In the coming weeks, the Greater Lansing Housing Coalition and Lansing’s Westside neighborhood will hold their annual home tours, with a threefold goal: to satisfy the public’s insatiable hunger for makeover stories; raise money for greater Lansing residents in need; and sneak you into your neighbor’s house legally.

From wet to wow

When Nancy McKeague first found the house at 627 N. Harrison Road in East Lansing, it had gone through foreclosure and was completely stripped. The utilities were shut off and the basement had flooded. A nasty stench wafted through the house, and the moisture had curled the contact paper off the study walls.

This Sunday, McKeague is showcasing a newly made-over haven for her children and grandchildren in the Greater Lansing Housing Coalition’s 15th annual Home Tour, the first to feature East Lansing’s Glencairn neighborhood.

Three years ago, the bad taste of the home’s décor went with the bad smell.
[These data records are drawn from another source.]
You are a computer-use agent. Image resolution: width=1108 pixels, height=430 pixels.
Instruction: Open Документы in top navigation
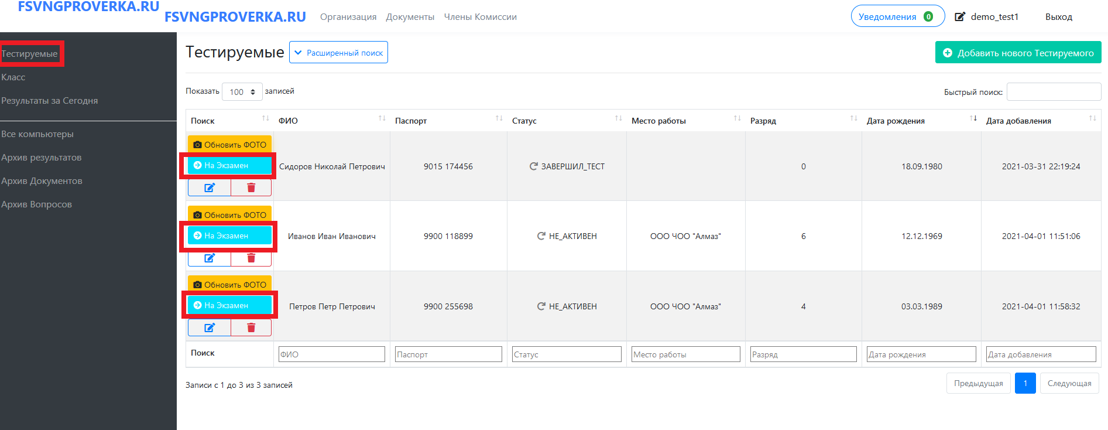[410, 17]
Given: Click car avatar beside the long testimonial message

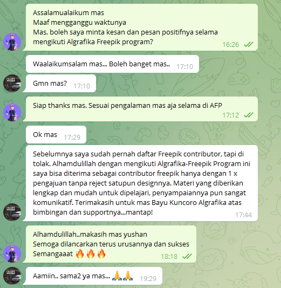Looking at the screenshot, I should [12, 212].
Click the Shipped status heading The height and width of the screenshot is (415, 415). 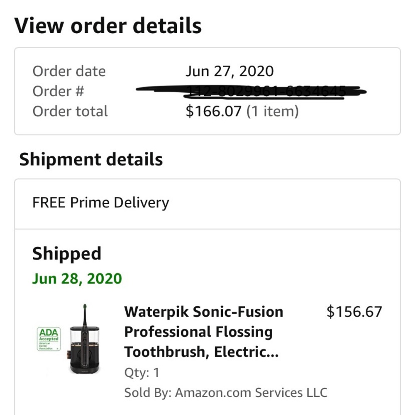point(67,253)
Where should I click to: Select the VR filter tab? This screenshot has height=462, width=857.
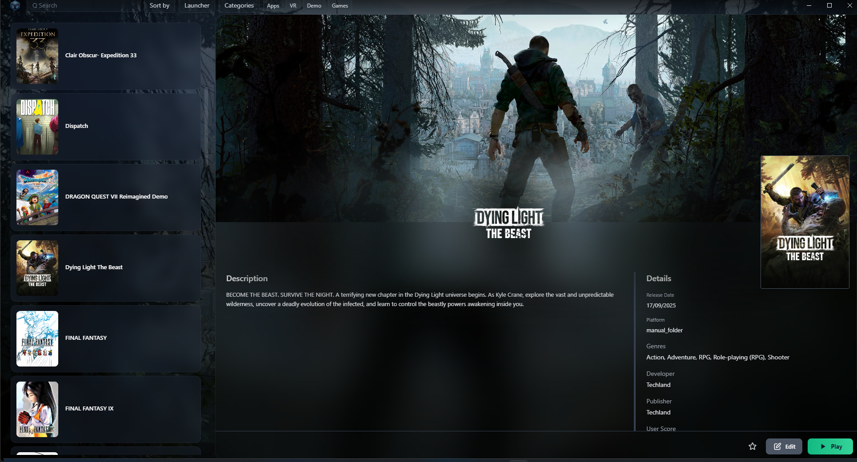293,6
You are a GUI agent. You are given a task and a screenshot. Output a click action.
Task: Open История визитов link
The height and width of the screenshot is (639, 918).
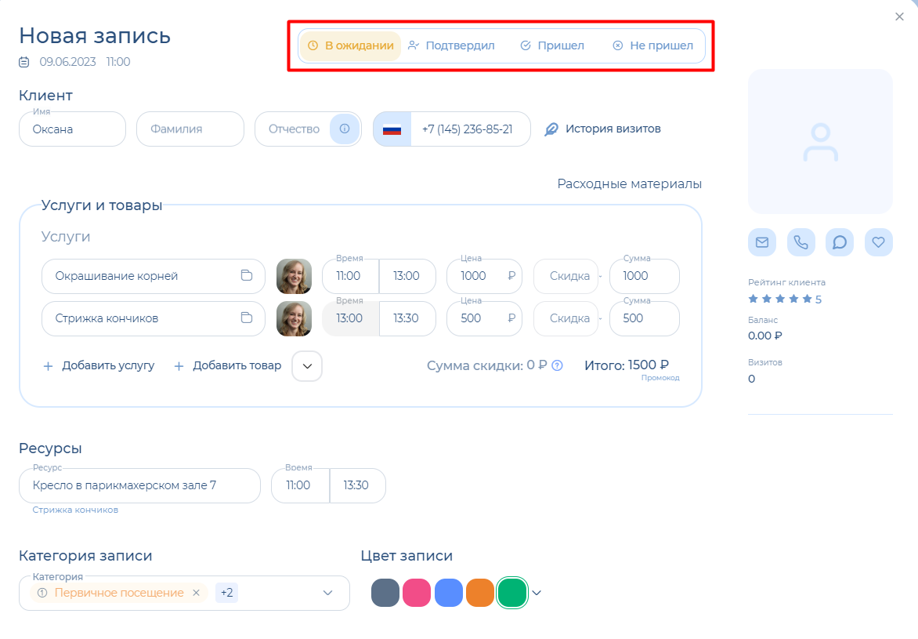tap(603, 129)

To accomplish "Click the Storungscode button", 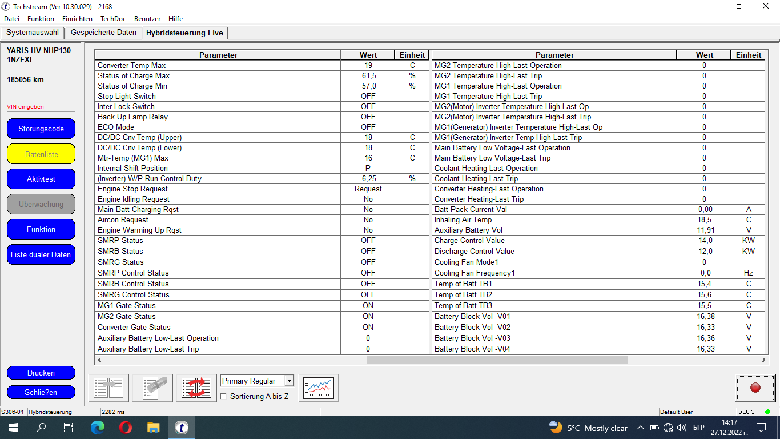I will (41, 129).
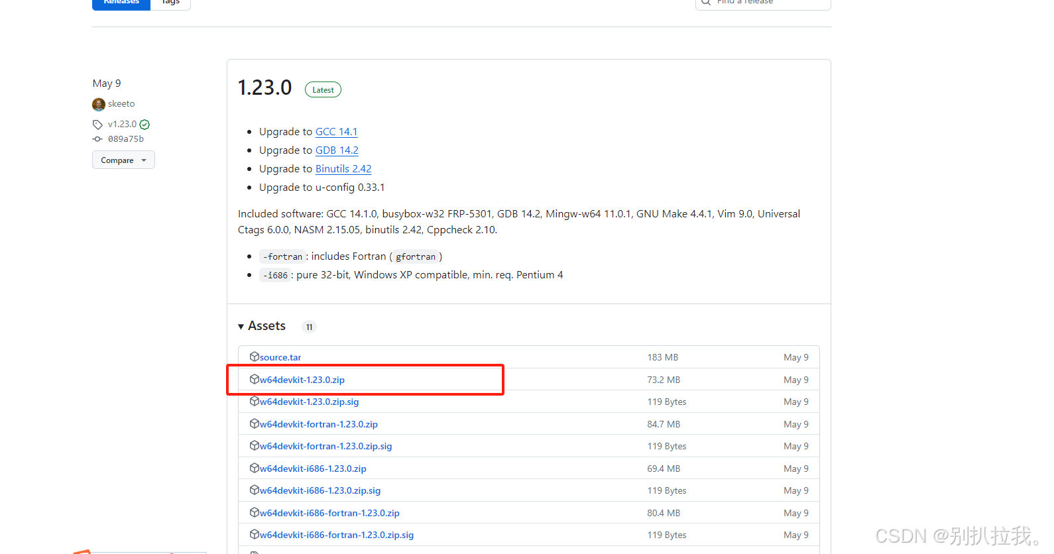This screenshot has width=1054, height=554.
Task: Open the skeeto author profile link
Action: pyautogui.click(x=121, y=104)
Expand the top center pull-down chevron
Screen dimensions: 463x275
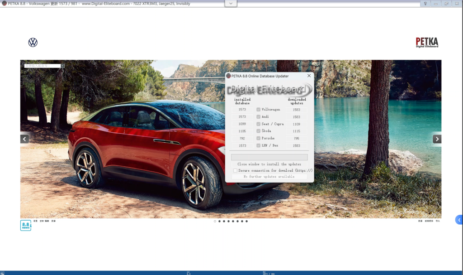click(231, 4)
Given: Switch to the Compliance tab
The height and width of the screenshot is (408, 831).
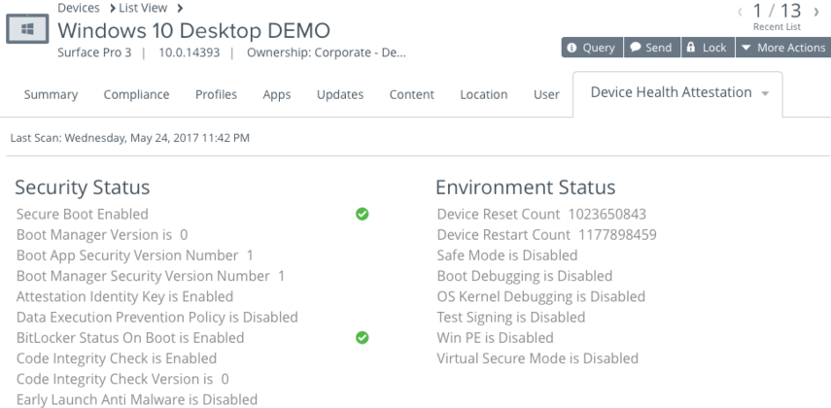Looking at the screenshot, I should pyautogui.click(x=139, y=94).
The front room was painted to look like stone, with cherubs on the ceiling. A spiral staircase covered with indoor-outdoor carpeting led upstairs, where the master bedroom was lined in velvet.

“It was just terrible,” McKeague said with a grimace. To top it off, she wasn’t even looking for another project. She had just finished renovating her current home and wanted to enjoy it.

But the potential of the 7,000-square-foot Georgian colonial, sprawling over four lots, had her hooked.

Now the house looks nothing like it did when she purchased it three years ago. The front room is painted a light golden yellow and the spiral staircase is paneled in wood. The study walls are lined with carved wood panels replicating the house’s original design. More important, the house smells like fresh flowers, not flooded basement.

When you have six children and seven grandchildren (so far), a place this big comes in handy. There are six bedrooms and a dining room that holds two full-size tables and one miniature table for the grandchildren, seating 16 in all. One of the guest bedrooms even has a scaled-down bed and night table.

“I never wanted to be one of those grandmothers always telling her grandchildren that they can’t touch this or play with that,” McKeague said. “There is not really anything in the house that they can’t touch.”

At the top of the stairs is the oldest picture of the house McKeague could find. She took great care to restore the interiors as accurately as possible, and to see that the exterior blends with the surrounding historic neighborhood.

The tour will also showcase four other homes in East Lansing’s Glencairn neighborhood belonging to the Sheets and Amiss, Atkinson, Draper and McCoy families.

Proceeds from the tour will go towards the operating costs of GLHC.

“Our mission is to help everybody from those that are homeless to those purchasing their first home,” said Amy Rose Wallace-Robinson, program manager of GLHC. “Events like this help us with the cost of doing our jobs.”

Bicycle settlers

When Christi and Nathan Menzie were first married, they rode their bikes through Lansing’s historic Westside neighborhood and dreamed of living there.

“There is so much variety in the neighborhood, especially in the architecture,” said Christi Menzie. “It’s more historic, not a modern kind of neighborhood where all the houses look the same.”

Their dreams came true when they purchased a rental property at 421 N. Jenison Ave.

The Dutch Colonial Revival home had not been updated since the 1950s. The heating, electrical and plumbing systems were in need of serious maintenance, and the cabinets and fixtures were not much better.

Over the past 14 years, the Menzies have taken on countless renovation projects, from remodeling their kitchen to updating bathrooms to electrical wiring.

Their most recent endeavor is a 500-foot addition to the rear of the house. The addition provides them with a bigger garage and a master suite with a walk-in closet and a bathroom that provides a little more space for the family of four.

The Menzies will show off their hard work in the 16th annual Westside Home Tour Oct. 3. The home tour showcases seven other houses in the Westside neighborhood, and benefits Advent House Ministries in its work with the homeless.

Last year, the home tours raised approximately $10,000.

“The tours are a significant source of fundraising, but also raise awareness and act as a great community builder as well,” said Susan Cancro, Advent House director and a Westside resident herself.

Carolyn Callen, a founder and organizer, called the tours “a wonderful experience that has radiated to the whole neighborhood.”

When the Menzies explored the neighborhood by bicycle, they ended up settling there. The home tour is a way to pass along their pride to curious visitors scouting for something more satisfying than cookie-cutter suburbia.

“They see this as a neighborhood they want to live in,” Callen said.